Ia menilai ketidakmauan aparat dalam bertindak secara tegas merupakan sebuah bentuk kejahatan pembiaran yang serius.

"Oleh karena itu, salah satu kejahatan terbesar, ini by omission sekarang itu, kejahatan karena by omission, pembiaran oleh aparat-aparat yang digaji oleh negara tapi tidak mau menghentikan kekerasan verbal melalui bullying. Ini maaf ya, saya menteri tapi saya ngomong keras. Kita evaluasi diri juga kami pemerintah ini," ungkap Pigai.

Selain aparat, Pigai juga meminta pihak swasta yang memegang peran dalam sistem informasi teknologi untuk ikut berpartisipasi.

Ia berharap platform digital bisa menghadirkan ruang media sosial yang lebih beradab dan beretika di Indonesia.

Siswa Ledakkan Bom Rakitan

Berdasarkan pemeriksaan, R mengaku merakit dan meledakkan bom karena menyimpan dendam akibat menjadi korban perundungan sejak duduk di bangku Sekolah Dasar (SD) hingga kelas XII.
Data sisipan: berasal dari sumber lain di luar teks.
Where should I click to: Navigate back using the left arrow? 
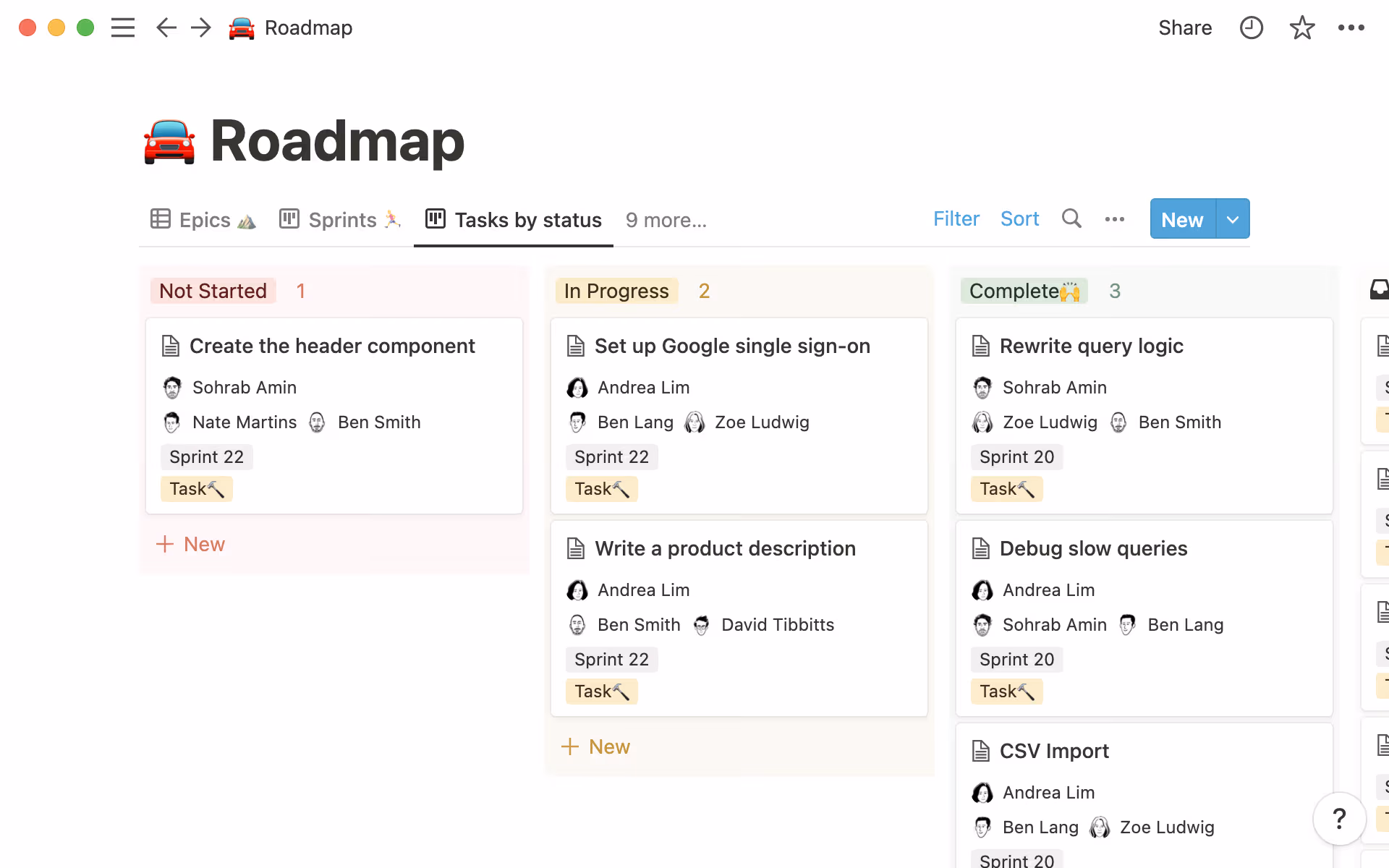(x=166, y=27)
Kepala Bidang Hubungan Masyarakat (Kabid Humas) Polda Sumatera Barat, Kombes Pol Susmelawati Rosya, mengonfirmasi bahwa ledakan tersebut dipicu oleh masalah psikologis mendalam yang dialami pelaku.
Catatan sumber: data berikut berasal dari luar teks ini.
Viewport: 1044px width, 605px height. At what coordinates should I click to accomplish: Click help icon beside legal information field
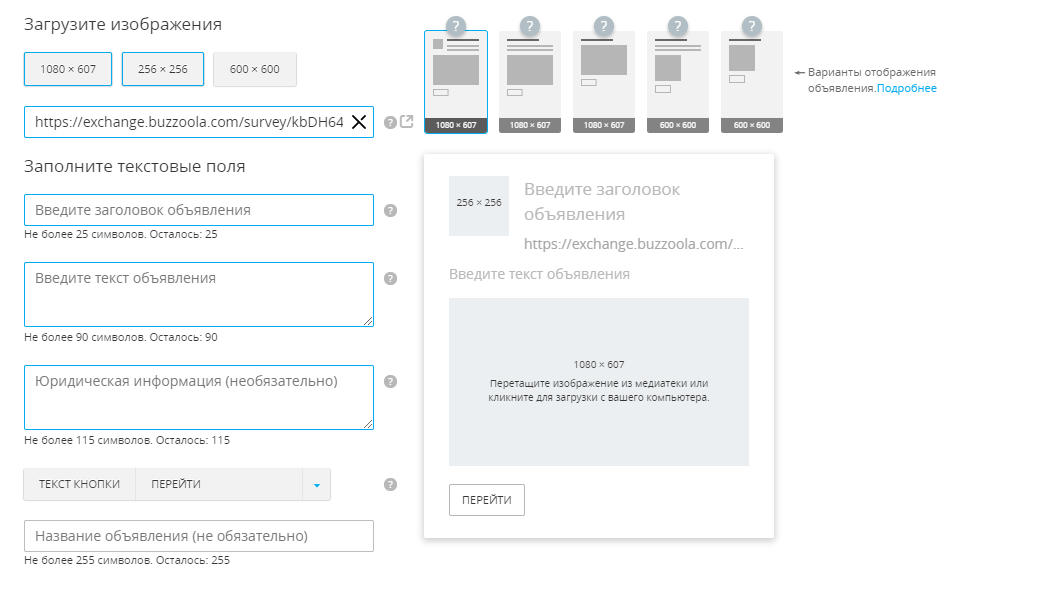point(391,382)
"Benar terjadi ledakan tersebut. Pelakunya seorang siswa kelas XII MAN. Ini dipicu oleh masalah psikologis yang mendalam karena sering menjadi korban perundungan atau bullying oleh teman-teman sekelasnya," kata Susmelawati kepada wartawan, Selasa (14/7/2026).

Menurutnya, pelaku merasa selama ini kerap menjadi sasaran perundungan sehingga memilih melakukan aksi balasan dengan merakit bom secara mandiri.

"Anak ini merasa sering menjadi objek bullying. Jadi dia mengambil jalan pintas dengan merakit bom skala kecil atau low explosive. Cara merakitnya dipelajari secara mandiri melalui internet," ujarnya.

Susmelawati menjelaskan, bom rakitan tersebut diletakkan pelaku di bawah meja di dalam ruang kelas saat jam istirahat.

Pelaku diduga berharap ledakan mampu merobohkan dinding kelas sehingga dapat mencelakai teman-teman yang selama ini diduga merundungnya.

"Bom itu diletakkan di bawah meja dengan harapan ledakan bisa meruntuhkan dinding kelas untuk mencelakai teman-teman yang sering membully dirinya. Namun, bangunan sekolah cukup kuat sehingga ledakan tidak menimbulkan kerusakan yang mengakibatkan korban jiwa," jelasnya.

Ia memastikan tidak ada korban jiwa maupun korban luka dalam peristiwa tersebut.

Saat ledakan terjadi, ruang kelas juga dalam kondisi kosong.

"Tidak ada orang di dalam kelas saat ledakan terjadi. Yang terdengar hanya dentuman dan muncul kepulan asap dari dalam ruangan," katanya.